- [Supplied entries]:
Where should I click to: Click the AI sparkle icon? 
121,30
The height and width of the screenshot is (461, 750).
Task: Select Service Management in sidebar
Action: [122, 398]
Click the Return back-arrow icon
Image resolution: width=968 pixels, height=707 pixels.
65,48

- [Work instruction]: Reproduce every record that appears above, keeping the wording exact.

- [Written solution]:
Where should I click to: Click the AI sparkle icon? 
121,30
The height and width of the screenshot is (461, 750).
Task: Select Service Management in sidebar
Action: [122, 398]
Click the Return back-arrow icon
Image resolution: width=968 pixels, height=707 pixels.
65,48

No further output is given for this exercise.